The presence of hemp pollen at both mere sites suggested that this was grown throughout the later prehistoric period. It was used in a variety of ways including the manufacture of cordage, durable clothing and food products. Palaeo-environmental samples from archaeological contexts at Eddisbury, Helsby, Kelsborrow and Woodhouse had very low levels of preservation. The exception were rampart deposits at Eddisbury. These produced evidence for crop processing of emmer and spelt wheat and hulled barley on a small-scale, day-to-day basis. A similar pattern of activity was noted at Beeston. Charcoal evidence suggested the exploitation of scrubland-type species for consumption and or domestic purposes such as bramble, hazel and sloe/plum/cherry-types (Garner 2016, 186-188).

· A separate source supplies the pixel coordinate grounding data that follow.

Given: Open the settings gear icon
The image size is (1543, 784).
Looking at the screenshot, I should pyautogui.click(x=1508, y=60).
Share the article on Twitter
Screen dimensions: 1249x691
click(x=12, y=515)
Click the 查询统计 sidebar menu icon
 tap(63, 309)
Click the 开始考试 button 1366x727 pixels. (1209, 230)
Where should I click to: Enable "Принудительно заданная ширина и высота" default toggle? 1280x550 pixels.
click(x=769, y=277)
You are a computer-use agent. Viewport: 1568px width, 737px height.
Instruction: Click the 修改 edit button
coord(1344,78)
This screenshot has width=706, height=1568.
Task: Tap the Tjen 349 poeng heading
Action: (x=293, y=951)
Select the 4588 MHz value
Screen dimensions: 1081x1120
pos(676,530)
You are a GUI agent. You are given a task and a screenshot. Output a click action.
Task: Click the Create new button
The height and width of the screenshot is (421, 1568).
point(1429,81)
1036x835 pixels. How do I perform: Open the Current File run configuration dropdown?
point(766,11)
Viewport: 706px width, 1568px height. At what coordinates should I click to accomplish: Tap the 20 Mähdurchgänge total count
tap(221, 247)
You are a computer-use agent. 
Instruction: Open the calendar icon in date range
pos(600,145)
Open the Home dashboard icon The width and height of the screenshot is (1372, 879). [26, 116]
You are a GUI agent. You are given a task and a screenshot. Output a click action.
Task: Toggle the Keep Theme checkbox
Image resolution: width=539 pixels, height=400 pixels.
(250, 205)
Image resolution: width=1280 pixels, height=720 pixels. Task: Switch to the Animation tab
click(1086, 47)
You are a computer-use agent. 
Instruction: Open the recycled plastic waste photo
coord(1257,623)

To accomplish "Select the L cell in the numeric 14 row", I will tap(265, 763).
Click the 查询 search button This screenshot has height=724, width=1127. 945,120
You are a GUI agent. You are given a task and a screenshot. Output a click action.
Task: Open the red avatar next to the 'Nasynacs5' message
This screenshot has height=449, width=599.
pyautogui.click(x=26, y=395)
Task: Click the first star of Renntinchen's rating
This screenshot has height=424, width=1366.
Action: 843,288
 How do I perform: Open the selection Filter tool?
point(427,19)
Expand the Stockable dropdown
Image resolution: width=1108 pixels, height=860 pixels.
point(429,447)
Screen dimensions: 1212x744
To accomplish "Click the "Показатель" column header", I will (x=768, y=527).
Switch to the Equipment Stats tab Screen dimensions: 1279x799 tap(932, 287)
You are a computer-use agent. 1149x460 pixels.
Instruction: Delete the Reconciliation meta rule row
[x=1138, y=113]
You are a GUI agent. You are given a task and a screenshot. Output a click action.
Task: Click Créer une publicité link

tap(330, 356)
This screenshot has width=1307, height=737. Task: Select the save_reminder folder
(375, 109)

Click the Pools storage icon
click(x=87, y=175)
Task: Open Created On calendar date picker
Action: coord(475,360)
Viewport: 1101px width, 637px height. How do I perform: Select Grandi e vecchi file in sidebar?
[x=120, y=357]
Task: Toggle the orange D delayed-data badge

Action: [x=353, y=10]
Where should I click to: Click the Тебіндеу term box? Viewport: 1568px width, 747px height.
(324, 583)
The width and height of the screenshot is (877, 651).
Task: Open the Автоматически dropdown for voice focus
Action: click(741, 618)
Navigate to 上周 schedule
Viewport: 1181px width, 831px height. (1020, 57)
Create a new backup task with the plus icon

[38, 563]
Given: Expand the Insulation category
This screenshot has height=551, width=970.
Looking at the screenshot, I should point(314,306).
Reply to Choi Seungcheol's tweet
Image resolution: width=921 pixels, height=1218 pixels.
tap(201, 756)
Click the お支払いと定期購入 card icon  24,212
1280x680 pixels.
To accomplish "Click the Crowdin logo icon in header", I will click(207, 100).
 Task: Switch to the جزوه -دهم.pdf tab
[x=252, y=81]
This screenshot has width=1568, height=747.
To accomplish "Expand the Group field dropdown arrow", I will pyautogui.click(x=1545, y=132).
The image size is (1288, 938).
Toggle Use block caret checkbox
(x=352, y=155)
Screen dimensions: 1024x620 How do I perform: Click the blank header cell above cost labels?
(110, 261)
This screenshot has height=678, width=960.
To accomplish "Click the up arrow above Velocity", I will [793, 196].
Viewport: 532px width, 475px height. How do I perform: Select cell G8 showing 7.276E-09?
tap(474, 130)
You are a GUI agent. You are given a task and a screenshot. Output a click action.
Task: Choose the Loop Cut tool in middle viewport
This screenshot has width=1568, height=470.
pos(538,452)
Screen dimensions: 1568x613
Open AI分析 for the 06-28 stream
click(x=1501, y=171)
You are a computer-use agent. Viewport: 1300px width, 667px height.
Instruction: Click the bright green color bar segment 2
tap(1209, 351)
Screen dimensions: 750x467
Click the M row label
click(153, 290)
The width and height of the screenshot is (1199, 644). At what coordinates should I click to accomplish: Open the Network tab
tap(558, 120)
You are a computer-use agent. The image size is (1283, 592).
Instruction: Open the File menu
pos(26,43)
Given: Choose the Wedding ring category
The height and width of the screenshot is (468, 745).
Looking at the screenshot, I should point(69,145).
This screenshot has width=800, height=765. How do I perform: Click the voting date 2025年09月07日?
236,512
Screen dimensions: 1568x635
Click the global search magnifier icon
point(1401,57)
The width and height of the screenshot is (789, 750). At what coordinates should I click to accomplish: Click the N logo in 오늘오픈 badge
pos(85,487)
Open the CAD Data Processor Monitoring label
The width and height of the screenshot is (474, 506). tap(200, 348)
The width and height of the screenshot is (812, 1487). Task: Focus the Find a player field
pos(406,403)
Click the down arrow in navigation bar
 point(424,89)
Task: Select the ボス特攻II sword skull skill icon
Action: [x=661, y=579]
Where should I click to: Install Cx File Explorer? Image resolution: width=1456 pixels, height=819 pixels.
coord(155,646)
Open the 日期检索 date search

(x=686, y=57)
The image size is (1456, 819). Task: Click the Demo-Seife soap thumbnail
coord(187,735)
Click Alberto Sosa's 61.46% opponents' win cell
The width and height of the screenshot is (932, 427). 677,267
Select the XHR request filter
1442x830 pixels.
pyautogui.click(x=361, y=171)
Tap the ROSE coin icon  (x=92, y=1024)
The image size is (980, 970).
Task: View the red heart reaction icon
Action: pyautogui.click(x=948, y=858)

Environmental evidence from the late prehistoric levels at Irby, Wirral (Merseyside), produced charred plant remains from a single Iron Age context, a post-hole. This context contained naked barley grain, emmer grain and chaff fragments, with very few weeds or other cereal taxa (Philpott & Adams 2010, 89-90). At Poulton analysis of excavated deposits revealed that a mixed farming economy was practiced with extensive bone evidence for domestic cattle, sheep/goat and pig dominating. The absence of both young and very old pigs in the assemblage is consistent with the use of the animal as a meat source, with the animals reared elsewhere and brought to the site for slaughter. Horse, dog, deer, cat, and hare were present to a lesser extent, whilst the earliest roundhouse in the sequence produced a single vertebra from a flatfish, indicating marine foods may have been eaten. Crops present included spelt wheat and barley, possibly supplemented by small amounts of emmer and wild gathered foods of oat and hazelnut. Red and roe deer antler were collected as raw materials to make a range of items such as handles and toggles (Cootes, Axworthy, Jordan &b Thomas 2018).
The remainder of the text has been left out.